Pursuing an honors thesis simultaneously thrills and terrifies me. The English Department requires students who choose to conduct a thesis to develop an idea for a study, submit a proposal for review by the department, write at least 50 pages on the topic, and present on the topic at the end of the year for the campus community. Although the College does not require all seniors to conduct honors theses, I decided to do one in order to delve into a topic of particular interest to me.
My thesis examines representations of prostitutes in 19th-century literature. I am comparing Stephen Crane’s “Maggie: A Girl of the Streets” (1893) and Emile Zola’s “Nana” (1880). As a CISLA scholar, I received a stipend to intern at a nonprofit organization in Paris called Equipes d’Action Contre le Proxénetisme (Teams of Action Against Procurement) that assists victims of sex trafficking. Given my interest in English and French literature, I decided to study the topic from a literary angle when returning to Conn for my senior year.
Now that I have returned to Conn, I have embarked on this mysterious journey of “thesising.” I meet weekly with my thesis adviser, Professor Rivkin, for about an hour to discuss with her the progress I have made during the week. At the beginning of the semester, I designed a preliminary syllabus incorporating novels, literary criticism on the novels, articles and books on the authors’ relationships to particular literary genres, and history books on prostitution in 19th-century Paris and New York City. As a methodical person, writing the syllabus was an easy and comforting step of the thesis process. What challenges me, however, is that conducting a thesis is also an unmethodical, exploratory act of detective work.

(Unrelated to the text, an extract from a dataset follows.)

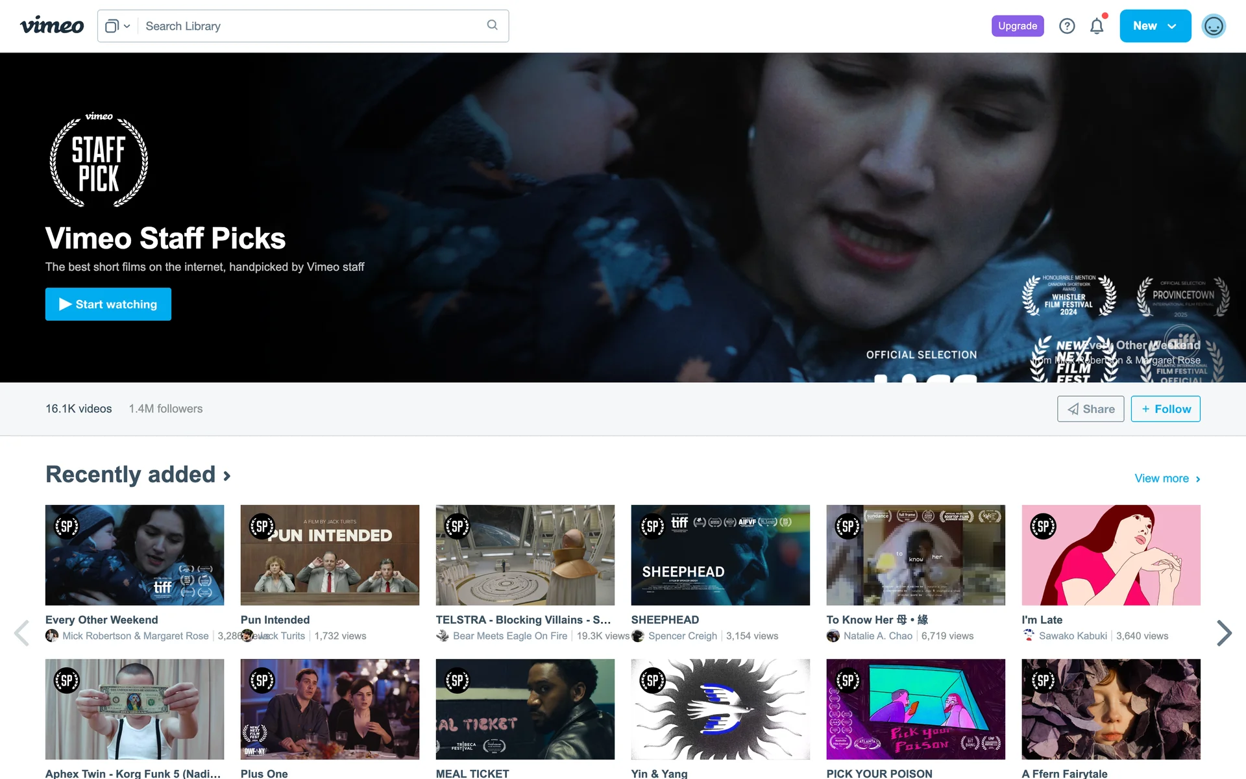Open the notifications bell
This screenshot has width=1246, height=779.
pos(1097,26)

For example, I cannot Google “perfect books for Alexis’ senior thesis.” Rather, I must scavenge for the perfect “clues” (er, texts) that relate to my thesis in the footnotes of articles and in the corners of the Web. One source leads to another, which leads to another, which will reveal the mysteries of my thesis. I also must discover exactly what I wish to discuss in my thesis chapters. Yes, I know that I would like to compare representations of prostitutes in these novels, but what exactly would I like to argue about the representations of these figures? Should I relate the representations to their historical contexts and literary genres? If so, how?
I do not yet fully know the answers to these questions. I do, however, know that the answers will fully engage and interest me.